What is the relationship between the height of a slope and the acceleration of a cart rolling down it?
Independent variable: The height of the slope (h)
Dependent variable: The acceleration of the cart (a)
All properties of the cart
Nature of the slope
Path of the cart
Length of the slope (L)
- Set the motion sensor up on the end of the inclined track as in the photo.
- Plug the motion sensor into one of the digital inputs of the interface
- Plug the interface into the power supply and connect it to the computer via the USB port.
If using data studio:
If using LoggerPro:
If using a Smart cart and capstone
When a cart travels down a slope its acceleration is equal to the component of g down the slope (ignoring friction and air resistance).
a = gsinϑ
where sinϑ = h/L
By measuring the acceleration for different slope heights show that a=gh/L and calculate a value for g.
The raw data is in the form of a v-t graph so include a screen shot of one of these in you report. Measure the acceleration for a range of h values and enter them into a table like the one below. If you have time repeat each measurement 4 times.
Estimate how well you can determine the uncertainty in h.
Estimate the uncertainty in a by thinking how well you can judge the gradient of the best fit line. The spread of data will give a better idea of the uncertainty and it is this that you will use on the graph. Write the justification of uncertainties under your table.
The processing in this experiment is quite simple. Just find the average value for a and its uncertainty from the spread of data (max-min)/2. Your spread sheet should be like the one below:
Reduce the significant figures of the uncertainty to 1 and then the decimal places of Av. a to the same number as the uncertainty.
- You are going to plot a vs h in Logger pro so copy and paste these columns into the LoggerPro table. You will also need the unc. in a so create another column (Data – new manual column) and paste that too.
- Add relevant headers and units by double clicking the header and filling in the details.
- Display error bars on the points by double clicking the header and choosing the options tab. The error in h is fixed but you will use your 3rd column for a.

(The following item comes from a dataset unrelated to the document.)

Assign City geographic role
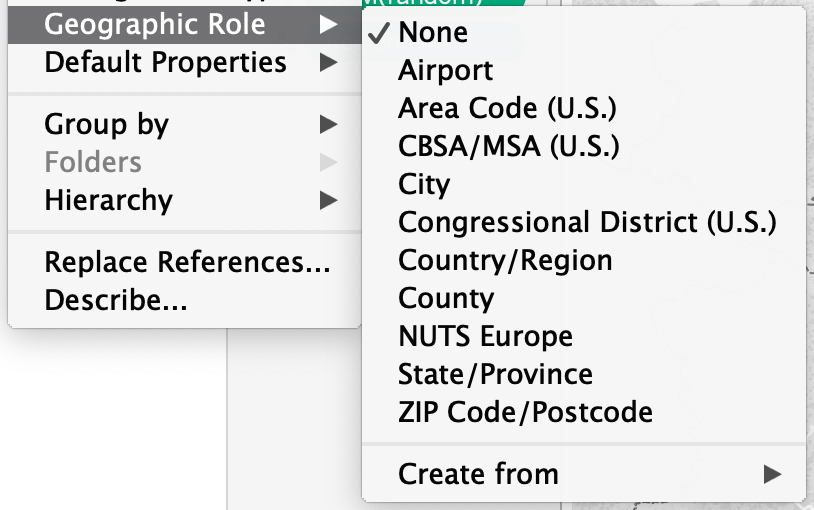Screen dimensions: 814x510 pos(424,184)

- Place steepest and least steep lines using the manual option under curve fit.
- Calculate the gradients of the lines and quote them under the graph.
Conclusion and Evaluation
- a = gh/L so the gradient of the line = g/l Calculate g from the gradient of the best fit line.
- Calculate the uncertainty in g from the steepest and least steep lines
- Compare your value of g to the accepted value.
Use you graph to deduce which measurement had the biggest uncertainty
- Do the error bars reflect the actual spread of data?
- Is the intercept (0,0)?
- Was the relationship linear?
- Does there appear to be a non linear trend.
Try to explain any irregularities in the graph by considering the method, you can also look at the raw data table for more evidence.
- Did air resistance or friction cause any problems?
- Were there any problems with the apparatus?
- Were the controlled variables kept constant?
Suggest ways that the set up could be improved to address the weaknesses suggested in the evaluation.